Muitas vezes não se consegue reconstituir o caminho do dinheiro público, identificar o responsável por sua destinação ou comprovar o benefício gerado. Na maior parte das vezes é uma negociata onde só o povo perde.
O crescimento vertiginoso das emendas parlamentares impositivas produziu uma mudança estrutural nas relações entre o Executivo e o Legislativo e, sobretudo, nas próprias disputas eleitorais. Concebidas originalmente para permitir que deputados e senadores atendessem demandas legítimas de estados e municípios, com essas emendas o Congresso abocanhou parcelas crescentes do orçamento de investimentos.
As emendas passaram a movimentar dezenas de bilhões de reais sem a correspondente comprovação da correta execução financeira, da conclusão das obras e dos resultados efetivamente entregues à população. Esse descompasso fortalece os parlamentares com mandato, blinda o Congresso de renovação e converte o Orçamento da União em instrumento de reprodução do poder político.

A fiscalização do Tribunal de Contas da União (TCU) sobre as transferências especiais, conhecidas como “emendas Pix”, examinou 100 repasses realizados entre 2020 e 2024, destinados a 73 municípios e aos estados do Pará e de São Paulo, num total de R$ 198 milhões.
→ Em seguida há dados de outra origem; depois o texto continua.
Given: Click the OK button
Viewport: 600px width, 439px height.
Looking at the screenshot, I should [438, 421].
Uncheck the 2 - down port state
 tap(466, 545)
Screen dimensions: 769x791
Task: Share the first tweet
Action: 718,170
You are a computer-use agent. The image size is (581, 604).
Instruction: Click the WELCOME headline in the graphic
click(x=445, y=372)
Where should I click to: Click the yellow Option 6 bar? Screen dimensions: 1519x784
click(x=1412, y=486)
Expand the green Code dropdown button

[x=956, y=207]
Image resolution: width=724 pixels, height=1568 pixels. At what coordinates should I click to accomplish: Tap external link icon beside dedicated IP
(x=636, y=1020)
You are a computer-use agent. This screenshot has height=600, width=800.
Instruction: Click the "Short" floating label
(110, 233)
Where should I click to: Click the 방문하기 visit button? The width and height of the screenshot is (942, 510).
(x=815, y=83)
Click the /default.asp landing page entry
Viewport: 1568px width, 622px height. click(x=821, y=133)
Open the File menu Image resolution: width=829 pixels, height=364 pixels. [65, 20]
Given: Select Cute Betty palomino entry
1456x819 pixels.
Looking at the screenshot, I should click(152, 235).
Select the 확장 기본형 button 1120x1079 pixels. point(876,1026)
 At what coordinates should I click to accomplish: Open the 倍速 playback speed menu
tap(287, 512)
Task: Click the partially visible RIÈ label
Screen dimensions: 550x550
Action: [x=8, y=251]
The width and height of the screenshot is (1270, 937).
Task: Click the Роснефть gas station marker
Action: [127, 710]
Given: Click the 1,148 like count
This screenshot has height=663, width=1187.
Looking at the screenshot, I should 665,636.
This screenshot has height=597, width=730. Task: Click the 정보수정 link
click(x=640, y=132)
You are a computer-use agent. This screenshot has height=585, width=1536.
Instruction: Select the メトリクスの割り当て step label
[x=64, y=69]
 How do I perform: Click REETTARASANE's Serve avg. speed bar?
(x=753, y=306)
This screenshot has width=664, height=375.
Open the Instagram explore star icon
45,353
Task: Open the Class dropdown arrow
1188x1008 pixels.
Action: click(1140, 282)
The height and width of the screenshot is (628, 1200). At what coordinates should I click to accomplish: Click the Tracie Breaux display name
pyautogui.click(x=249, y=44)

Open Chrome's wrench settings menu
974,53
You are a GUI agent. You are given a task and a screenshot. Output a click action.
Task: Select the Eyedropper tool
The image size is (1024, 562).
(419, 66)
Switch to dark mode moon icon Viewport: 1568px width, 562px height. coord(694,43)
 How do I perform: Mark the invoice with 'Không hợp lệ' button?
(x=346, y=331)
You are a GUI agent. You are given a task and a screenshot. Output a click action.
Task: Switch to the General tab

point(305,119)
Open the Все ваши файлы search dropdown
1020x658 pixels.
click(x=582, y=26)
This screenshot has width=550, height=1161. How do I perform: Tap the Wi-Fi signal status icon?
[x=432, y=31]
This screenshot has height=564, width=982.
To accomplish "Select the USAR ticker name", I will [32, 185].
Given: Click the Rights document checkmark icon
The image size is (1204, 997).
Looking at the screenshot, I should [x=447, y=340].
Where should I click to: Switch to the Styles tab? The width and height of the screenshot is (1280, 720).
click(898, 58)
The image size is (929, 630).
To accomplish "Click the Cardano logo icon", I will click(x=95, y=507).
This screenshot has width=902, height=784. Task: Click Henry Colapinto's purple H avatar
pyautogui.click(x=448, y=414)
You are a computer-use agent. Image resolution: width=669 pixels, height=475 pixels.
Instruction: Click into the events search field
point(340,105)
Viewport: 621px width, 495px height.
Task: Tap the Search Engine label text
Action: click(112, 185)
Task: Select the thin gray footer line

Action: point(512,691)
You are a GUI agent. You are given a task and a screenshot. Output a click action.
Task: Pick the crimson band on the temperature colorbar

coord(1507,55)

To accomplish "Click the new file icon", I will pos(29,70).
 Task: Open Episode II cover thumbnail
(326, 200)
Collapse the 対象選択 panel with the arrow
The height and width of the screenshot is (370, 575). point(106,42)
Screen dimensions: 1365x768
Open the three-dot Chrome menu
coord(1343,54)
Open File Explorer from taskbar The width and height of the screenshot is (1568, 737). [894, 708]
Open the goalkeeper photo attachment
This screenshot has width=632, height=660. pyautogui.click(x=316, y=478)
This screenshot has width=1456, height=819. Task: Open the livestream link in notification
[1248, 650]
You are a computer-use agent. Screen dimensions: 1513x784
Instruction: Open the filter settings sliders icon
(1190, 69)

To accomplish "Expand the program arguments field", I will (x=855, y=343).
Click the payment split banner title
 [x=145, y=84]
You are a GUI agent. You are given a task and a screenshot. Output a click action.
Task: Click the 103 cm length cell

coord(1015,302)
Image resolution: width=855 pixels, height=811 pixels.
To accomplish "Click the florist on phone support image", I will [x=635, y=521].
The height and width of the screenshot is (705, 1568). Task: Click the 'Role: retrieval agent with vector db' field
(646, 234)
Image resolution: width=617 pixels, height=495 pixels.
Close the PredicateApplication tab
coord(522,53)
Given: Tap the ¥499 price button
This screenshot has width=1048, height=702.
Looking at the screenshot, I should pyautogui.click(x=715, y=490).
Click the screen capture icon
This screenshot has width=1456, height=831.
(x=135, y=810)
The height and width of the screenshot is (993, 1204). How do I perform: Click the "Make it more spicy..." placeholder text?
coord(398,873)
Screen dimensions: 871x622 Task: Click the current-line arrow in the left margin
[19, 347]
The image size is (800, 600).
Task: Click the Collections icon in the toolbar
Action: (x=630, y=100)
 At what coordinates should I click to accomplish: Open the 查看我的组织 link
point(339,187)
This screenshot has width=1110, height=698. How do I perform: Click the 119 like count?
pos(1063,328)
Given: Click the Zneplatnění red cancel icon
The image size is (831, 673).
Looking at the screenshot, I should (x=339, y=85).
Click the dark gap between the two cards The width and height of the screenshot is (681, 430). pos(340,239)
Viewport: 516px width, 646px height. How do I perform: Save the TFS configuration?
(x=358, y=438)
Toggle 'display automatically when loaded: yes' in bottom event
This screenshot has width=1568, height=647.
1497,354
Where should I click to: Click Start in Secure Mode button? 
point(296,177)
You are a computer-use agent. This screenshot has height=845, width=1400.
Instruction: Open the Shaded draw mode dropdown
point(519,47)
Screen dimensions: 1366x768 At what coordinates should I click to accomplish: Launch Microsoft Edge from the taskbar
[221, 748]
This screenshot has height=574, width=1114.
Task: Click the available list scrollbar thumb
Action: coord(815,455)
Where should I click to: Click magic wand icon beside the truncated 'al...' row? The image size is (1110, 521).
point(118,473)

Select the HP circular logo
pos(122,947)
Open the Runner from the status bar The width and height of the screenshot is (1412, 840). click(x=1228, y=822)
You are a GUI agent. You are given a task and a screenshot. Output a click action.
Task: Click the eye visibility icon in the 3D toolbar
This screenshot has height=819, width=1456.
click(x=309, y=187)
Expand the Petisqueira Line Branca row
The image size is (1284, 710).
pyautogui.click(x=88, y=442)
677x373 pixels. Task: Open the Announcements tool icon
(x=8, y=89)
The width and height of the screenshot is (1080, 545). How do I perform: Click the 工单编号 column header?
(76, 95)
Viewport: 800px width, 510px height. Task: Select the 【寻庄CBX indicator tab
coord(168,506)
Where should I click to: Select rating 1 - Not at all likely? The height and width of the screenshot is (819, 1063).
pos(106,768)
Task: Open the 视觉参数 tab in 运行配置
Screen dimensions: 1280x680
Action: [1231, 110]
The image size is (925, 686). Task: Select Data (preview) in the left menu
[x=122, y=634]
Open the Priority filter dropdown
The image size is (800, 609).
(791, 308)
Foram encontradas irregularidades em 82% das transferências e em 82,4% dos beneficiários, com prejuízo potencial estimado em R$ 49 milhões, equivalente a 25% do valor fiscalizado. Há movimentação de dinheiro em contas não específicas, ausência de notas fiscais idôneas, pagamentos estranhos aos planos apresentados, obras inacabadas, superfaturamento, licitações simuladas e contratação de empresas declaradas inidôneas.
Muitas vezes não se consegue reconstituir o caminho percorrido pelo dinheiro público, identificar o responsável político pela destinação ou comprovar o benefício gerado. Diante desse quadro, o ministro Flávio Dino, do Supremo Tribunal Federal, determinou à Polícia Federal a abertura de inquérito para investigar indícios de crimes na execução das emendas. O problema é agravado pelas emendas de comissão e pelas chamadas emendas de liderança, sucedâneas do orçamento secreto declarado inconstitucional pelo STF.